A circular loop of radius 0.3 cm lies parallel to a much bigger circular loop of radius 20 cm. The centre of the small loop is on the axis of the bigger loop. The distance between their centres is 15 cm. If a current of 2.0 A flows through the smaller loop, then the flux linked with bigger loop is

• A. 6.6 x 10^-9 Weber
• B. 9.1 x 10^-11 Weber
• C. 6 x 10^-11 Weber
• D. 3.3 x 10^-11 Weber

Hint:

Magnetic flux is the number of magnetic field lines passing through a given closed surface. 

Answer 1

The Correct Option is B

Let the current in the bigger loop be i₂ and the smaller loop be i₁

• ϕ₁ is the flux due to the smaller loop at the bigger loop
• ϕ₂ be flux due to a bigger loop at the smaller loop

The field due to the current loop 1 at an axial point - 

\(B_{1}=\frac{\mu_{0}I_{1}R^{2}}{2\left(d^{2}+R^{2}\right)^{3 /2}}\) 
Flux linked with the smaller loop 2 due to B₁ is 

\(\phi_{2}=B_{1}A_{2}=\frac{\mu_{0}I_{1}R^{2}}{2\left(d^{2}+R^{2}\right)^{3/ 2}}\pi r^{2}\) 
The coefficient of mutual inductance between the loops is 

\(M=\frac{\phi_{2}}{I_{1}}=\frac{\mu_{0}R^{2}\pi r^{2}}{2\left(d^{2}+R^{2}\right)^{3 / 2}}\) 
Flux linked with bigger loop 1 is 

\(\phi_{1}=MI_{2}=\frac{\mu_{0}R^{2}\pi r^{2}l^{2}}{2\left(d^{2}+R^{2}\right)^{3 / 2}}\) 

Substituting the given values, we get 

\(\phi_{1}=\frac{4\pi\times10^{-7}\times\left(20\times10^{-2}\right)^{2}\times\pi\times\left(0.3\times10^{-2}\right)^2\times2}{2\left[\left(15\times10^{-2}\right)^{2}+\left(20\times10^{-2}\right)^{2}\right]^{3/ 2}}\)

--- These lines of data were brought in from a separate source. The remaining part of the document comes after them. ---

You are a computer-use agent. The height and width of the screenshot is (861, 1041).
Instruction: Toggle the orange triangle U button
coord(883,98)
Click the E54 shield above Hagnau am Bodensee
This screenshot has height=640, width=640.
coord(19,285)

Option B is the correct answer, ϕ1 = 9.1 x 10^-11 Weber

Answer 2

Magnetic flux is the number of magnetic field lines passing through a given closed surface. Thus magnetic flux is the product of the magnetic field and its area.

Formula used:

Flux formula, ϕ = BA

• B = Magnetic field 
• A = area.

\(B=\frac{μ_{0}IR^{2}}{2(R+x)^{\frac{3}{2}}}\) and \(A=πr^{2}\)

Complete Answer:

Circular loop radius, r = 0.3 cm = 3 x 10^-3 m

Bigger circular loop radius, R = 20 cm = 0.2 m

Distance, x = 15 cm = 0.15 m

Current flowing, I = 2.0 A

To calculate flux, we first have to calculate B,

\(B=\frac{μ_{0}IR^{2}}{2(R+x)^{\frac{3}{2}}}=\frac{4π×10^{−7}×2×0.2^{2}}{2(0.2^{2}+0.15^{2})^{\frac{3}{2}}}=3.22×10^{−6}T\)

Then,

ϕ = BA = 3.22 x 10^-6 x 3.14 x (3 x 10^-3)² = 9.1 x 10^-11 Weber

Thus option (B) is correct.

A circular loop of radius 0.3 cm lies parallel to a much bigger circular loop of radius 20 cm. The centre of the small loop is on the axis of the bigger loop. The distance between their centres is 15 cm. If a current of 2.0 A flows through the smaller loop, then the flux linked with bigger loop is 9.1 x 10^-11 Weber.